If you know the name Lorraine Ellison, an underappreciated soul singer who died young of cancer in 1983, it’s most likely because of 1966′s “Stay With Me”. (You might also recognize the song without knowing the original vocalist, from Bette Midler’s version in the movie The Rose.)
The song, co-written by the prolific Jerry Ragovoy and displaying the full range and power of Ellison’s voice, is one of soul music’s most stirring high-drama pieces. The verses travel at a smolder, setting you up for a chorus where the intensity reaches blue-flame levels while a backing orchestra defines what it means to swell.
Ellison seems to be prying the words from a place in the soul even deeper than where anguish lives, suggesting nothing less than dead-of-the-night desperation. Still, although flirting with that destination, the performance never goes over the top.
“Stay With Me” was a career-definer (its slow burn mirrored on the almost-as-compelling “You Don’t Know Nothing About Love”), but as the songs that surround it on this three-disc collection of recordings Ellison made for Warner Bros. from 1966-73 make clear, she was far from a one-style performer. The first two discs show Ellison confidently shifting from standards such as “Heart And Soul” and “Cry Me A River” — which boast sophisticated arrangements and adventurous vocal flights that have more in common with jazz and big-band than with soul — to grittier, funkier fare such as the Al Kooper-penned “Doin’ Me Dirty”.

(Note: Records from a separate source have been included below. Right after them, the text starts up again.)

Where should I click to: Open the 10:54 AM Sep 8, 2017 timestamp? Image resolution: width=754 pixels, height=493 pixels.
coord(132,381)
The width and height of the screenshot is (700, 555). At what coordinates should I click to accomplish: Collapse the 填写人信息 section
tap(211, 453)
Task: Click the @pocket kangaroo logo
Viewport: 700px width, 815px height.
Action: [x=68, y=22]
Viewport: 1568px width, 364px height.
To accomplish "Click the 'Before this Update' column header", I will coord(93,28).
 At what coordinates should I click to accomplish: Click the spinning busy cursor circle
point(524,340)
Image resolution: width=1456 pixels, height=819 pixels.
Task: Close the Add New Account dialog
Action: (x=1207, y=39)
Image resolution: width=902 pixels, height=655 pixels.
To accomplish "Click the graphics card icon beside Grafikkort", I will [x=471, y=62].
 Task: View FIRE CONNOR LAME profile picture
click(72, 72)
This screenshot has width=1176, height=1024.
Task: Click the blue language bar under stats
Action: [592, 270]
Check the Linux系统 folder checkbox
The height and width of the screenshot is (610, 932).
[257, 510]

“It really wasn’t my bag at all” is a liner-note quote attributed to Ellison about the Miracles’ “You’ve Really Got A Hold On Me”, which producer Ragovoy talked her into performing. Sure enough, covers of Randy Newman’s “I’ll Be Home”, Van Morrison’s “Caravan”, and a monumental, Donny Hathaway-rivaling “He Ain’t Heavy, He’s My Brother” — all three recorded in Muscle Shoals — suggest she was more comfortable with works from the rock and singer-songwriter camps than from inside the soul circle.
Further evidence comes on “Many Rivers To Cross”, which starts lovely and finishes drop-dead gorgeous, as well as a joyful take on “You’ve Got A Friend”, which, until now, I felt I never needed to hear again. And not that there are a lot of Lorraine Ellison completists out there, but it’s worth noting that “You’ve Got A Friend” and a powerhouse version of “Walk Around Heaven” are among a number of previously unissued tracks in this set.
The third disc consists of fifteen piano-driven demos of Ellison’s own compositions recorded in ’72. The stripped-down performances are interesting in small doses, but because full-blown versions of the songs don’t appear elsewhere, you get only a partial look at the creative process. No matter. By that point, Ellison’s spirit and her gutsy, versatile vocals will have long since won you over.